Origin and evolution of the T cell repertoire after posttransplantation cyclophosphamide

JCI Insight. 2016;1(5):e86252. doi: 10.1172/jci.insight.86252. Epub 2016 Apr 21.

Abstract

Posttransplantation cyclophosphamide (PTCy) effectively prevents graft-versus-host disease (GVHD), but its immunologic impact is poorly understood. We assessed lymphocyte reconstitution via flow cytometry (n = 74) and antigen receptor sequencing (n = 35) in recipients of myeloablative, HLA-matched allogeneic BM transplantation using PTCy. Recovering T cells were primarily phenotypically effector memory with lower T cell receptor β (TRB) repertoire diversity than input donor repertoires. Recovering B cells were predominantly naive with immunoglobulin heavy chain locus (IGH) repertoire diversity similar to donors. Numerical T cell reconstitution and TRB diversity were strongly associated with recipient cytomegalovirus seropositivity. Global similarity between input donor and recipient posttransplant repertoires was uniformly low at 1-2 months after transplant but increased over the balance of the first posttransplant year.
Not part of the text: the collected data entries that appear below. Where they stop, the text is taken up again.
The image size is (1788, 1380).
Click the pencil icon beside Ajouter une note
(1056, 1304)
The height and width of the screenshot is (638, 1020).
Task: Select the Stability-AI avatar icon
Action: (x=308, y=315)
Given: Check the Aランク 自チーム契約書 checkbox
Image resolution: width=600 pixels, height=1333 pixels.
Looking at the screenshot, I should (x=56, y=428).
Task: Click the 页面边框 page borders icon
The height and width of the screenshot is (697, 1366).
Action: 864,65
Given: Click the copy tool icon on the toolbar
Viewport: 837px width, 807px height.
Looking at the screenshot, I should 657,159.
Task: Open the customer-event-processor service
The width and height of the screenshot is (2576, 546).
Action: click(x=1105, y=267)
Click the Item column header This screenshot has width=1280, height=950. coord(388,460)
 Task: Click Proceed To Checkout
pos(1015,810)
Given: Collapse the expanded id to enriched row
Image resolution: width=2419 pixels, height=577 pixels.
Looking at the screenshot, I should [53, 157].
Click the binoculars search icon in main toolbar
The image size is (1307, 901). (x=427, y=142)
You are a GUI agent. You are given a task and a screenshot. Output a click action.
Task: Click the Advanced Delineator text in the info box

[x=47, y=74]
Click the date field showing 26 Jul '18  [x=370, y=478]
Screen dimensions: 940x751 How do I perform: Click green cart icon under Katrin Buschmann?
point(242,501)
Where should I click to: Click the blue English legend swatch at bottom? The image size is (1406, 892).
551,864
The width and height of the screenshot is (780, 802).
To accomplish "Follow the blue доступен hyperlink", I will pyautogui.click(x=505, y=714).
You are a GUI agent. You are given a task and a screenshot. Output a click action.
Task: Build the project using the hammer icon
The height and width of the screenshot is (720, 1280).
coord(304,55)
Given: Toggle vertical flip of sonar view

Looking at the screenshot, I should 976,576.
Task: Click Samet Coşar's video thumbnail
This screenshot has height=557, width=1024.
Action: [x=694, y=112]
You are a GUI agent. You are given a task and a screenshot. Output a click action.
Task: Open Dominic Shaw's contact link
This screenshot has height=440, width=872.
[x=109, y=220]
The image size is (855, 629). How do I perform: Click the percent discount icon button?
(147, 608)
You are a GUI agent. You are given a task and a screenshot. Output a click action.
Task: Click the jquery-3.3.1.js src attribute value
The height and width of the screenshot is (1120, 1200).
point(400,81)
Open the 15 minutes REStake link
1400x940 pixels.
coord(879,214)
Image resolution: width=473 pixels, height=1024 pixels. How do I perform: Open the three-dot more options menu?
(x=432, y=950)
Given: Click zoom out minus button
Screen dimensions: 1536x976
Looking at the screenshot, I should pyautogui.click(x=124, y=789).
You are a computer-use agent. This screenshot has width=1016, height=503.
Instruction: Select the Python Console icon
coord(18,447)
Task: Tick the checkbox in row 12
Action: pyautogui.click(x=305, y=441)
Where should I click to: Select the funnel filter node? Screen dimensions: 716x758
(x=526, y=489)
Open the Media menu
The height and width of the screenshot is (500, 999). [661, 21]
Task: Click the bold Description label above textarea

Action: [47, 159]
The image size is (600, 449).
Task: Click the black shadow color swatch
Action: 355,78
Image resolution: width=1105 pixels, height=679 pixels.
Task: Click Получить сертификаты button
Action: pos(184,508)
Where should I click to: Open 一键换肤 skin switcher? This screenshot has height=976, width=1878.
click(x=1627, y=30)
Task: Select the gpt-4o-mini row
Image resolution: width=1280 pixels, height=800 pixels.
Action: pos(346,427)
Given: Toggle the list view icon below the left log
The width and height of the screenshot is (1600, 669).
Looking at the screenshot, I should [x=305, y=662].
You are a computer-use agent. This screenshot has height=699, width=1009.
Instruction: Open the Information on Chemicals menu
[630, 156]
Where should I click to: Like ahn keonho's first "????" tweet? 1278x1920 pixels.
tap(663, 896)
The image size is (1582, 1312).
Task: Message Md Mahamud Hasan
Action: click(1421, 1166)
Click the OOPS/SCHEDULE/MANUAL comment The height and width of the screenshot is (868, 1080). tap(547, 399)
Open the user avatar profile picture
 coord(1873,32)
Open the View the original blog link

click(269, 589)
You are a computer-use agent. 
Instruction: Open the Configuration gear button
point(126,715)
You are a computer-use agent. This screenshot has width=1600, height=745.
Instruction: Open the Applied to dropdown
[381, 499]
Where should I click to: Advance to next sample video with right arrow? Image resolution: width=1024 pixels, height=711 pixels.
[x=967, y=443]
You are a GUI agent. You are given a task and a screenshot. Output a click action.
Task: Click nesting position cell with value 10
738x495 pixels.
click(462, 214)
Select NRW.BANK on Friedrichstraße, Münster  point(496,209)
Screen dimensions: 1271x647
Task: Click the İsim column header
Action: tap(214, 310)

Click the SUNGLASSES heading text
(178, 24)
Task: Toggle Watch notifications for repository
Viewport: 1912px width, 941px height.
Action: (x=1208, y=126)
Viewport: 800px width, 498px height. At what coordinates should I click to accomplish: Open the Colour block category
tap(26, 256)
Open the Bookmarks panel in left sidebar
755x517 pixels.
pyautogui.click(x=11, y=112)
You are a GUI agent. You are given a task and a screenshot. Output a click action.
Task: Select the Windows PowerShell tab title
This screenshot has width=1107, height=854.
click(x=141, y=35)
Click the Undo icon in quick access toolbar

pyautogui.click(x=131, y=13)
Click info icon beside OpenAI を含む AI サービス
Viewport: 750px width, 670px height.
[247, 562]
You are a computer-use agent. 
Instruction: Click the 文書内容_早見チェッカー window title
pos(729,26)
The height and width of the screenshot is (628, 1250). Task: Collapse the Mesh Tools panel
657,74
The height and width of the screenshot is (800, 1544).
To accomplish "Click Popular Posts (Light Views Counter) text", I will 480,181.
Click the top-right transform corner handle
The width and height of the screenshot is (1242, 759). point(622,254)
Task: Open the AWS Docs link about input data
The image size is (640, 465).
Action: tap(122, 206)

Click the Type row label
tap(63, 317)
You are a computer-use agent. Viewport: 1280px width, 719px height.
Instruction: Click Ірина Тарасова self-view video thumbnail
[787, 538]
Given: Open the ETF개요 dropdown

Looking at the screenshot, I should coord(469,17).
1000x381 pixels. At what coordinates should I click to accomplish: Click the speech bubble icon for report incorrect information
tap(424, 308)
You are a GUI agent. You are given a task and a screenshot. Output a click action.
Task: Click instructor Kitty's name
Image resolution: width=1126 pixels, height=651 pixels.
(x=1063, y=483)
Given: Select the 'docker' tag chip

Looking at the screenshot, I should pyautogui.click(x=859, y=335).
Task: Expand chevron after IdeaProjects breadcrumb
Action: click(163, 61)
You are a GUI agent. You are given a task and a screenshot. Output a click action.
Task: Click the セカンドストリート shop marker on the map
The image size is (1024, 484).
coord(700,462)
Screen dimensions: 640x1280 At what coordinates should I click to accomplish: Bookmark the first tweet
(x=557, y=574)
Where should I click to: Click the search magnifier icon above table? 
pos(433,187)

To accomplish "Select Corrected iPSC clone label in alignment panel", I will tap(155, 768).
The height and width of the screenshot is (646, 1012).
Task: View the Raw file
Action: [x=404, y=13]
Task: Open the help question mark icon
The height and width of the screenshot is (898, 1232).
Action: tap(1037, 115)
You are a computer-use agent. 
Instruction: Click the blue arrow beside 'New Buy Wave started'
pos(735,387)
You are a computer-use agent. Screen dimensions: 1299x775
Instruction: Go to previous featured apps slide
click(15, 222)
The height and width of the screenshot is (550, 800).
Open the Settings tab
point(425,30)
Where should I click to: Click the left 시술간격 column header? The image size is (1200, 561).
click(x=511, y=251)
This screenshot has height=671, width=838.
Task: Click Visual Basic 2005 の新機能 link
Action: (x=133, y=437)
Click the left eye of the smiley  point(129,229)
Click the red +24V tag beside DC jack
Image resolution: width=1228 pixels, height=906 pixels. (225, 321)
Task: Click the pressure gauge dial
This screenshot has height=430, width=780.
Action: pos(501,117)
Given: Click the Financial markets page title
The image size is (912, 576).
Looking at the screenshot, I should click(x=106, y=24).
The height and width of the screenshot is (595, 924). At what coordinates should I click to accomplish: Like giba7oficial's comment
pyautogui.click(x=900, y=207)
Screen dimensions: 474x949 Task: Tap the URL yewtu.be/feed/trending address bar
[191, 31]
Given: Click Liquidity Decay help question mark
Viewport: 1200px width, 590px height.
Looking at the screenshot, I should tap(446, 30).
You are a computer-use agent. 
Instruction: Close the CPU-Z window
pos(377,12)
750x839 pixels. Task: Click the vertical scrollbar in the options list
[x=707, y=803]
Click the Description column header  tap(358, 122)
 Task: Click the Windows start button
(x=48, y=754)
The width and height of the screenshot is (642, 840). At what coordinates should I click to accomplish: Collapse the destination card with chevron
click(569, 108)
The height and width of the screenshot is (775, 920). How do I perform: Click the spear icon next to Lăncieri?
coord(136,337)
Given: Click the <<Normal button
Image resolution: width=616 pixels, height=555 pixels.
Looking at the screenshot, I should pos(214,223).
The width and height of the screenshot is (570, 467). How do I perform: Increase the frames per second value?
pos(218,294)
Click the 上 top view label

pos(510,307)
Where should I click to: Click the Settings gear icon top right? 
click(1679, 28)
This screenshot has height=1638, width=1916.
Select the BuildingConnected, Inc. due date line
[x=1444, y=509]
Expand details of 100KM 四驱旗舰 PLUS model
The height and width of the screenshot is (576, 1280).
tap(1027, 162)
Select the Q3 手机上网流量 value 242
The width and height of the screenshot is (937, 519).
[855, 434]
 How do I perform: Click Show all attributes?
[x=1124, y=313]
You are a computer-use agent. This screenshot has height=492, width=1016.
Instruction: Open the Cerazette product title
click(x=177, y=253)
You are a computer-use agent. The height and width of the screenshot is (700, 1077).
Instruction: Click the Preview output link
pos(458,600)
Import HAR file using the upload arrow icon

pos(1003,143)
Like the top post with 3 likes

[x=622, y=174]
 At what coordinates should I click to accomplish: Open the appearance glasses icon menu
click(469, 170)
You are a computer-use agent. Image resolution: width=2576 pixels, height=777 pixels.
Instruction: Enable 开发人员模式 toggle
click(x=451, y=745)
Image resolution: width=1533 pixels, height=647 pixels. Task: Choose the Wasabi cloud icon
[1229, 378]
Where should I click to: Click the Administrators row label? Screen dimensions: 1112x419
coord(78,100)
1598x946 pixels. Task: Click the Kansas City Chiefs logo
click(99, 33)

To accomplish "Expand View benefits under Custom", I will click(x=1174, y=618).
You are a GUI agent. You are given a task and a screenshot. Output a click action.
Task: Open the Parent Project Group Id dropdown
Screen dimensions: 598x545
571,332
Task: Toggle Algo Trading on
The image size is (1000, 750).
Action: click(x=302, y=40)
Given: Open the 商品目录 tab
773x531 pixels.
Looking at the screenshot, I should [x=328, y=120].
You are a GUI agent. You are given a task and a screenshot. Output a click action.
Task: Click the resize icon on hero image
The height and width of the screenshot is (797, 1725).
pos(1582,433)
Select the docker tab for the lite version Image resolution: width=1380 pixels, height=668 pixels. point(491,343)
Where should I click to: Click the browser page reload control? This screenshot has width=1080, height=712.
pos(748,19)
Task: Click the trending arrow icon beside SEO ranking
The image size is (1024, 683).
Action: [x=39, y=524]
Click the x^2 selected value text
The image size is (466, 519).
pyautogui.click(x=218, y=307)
Blood TRB repertoires at ≥3 months after transplant were often dominated by clones present in the donor blood/marrow memory CD8+ compartment. Limited overlap was observed between the TRB repertoires of T cells infiltrating the skin or gastrointestinal tract versus the blood. Although public TRB sequences associated with herpesvirus- or alloantigen-specific CD8+ T cells were detected in some patients, posttransplant TRB and IGH repertoires were unique to each individual. These data define the immune dynamics occurring after PTCy and establish a benchmark against which immune recovery after other transplantation approaches can be compared.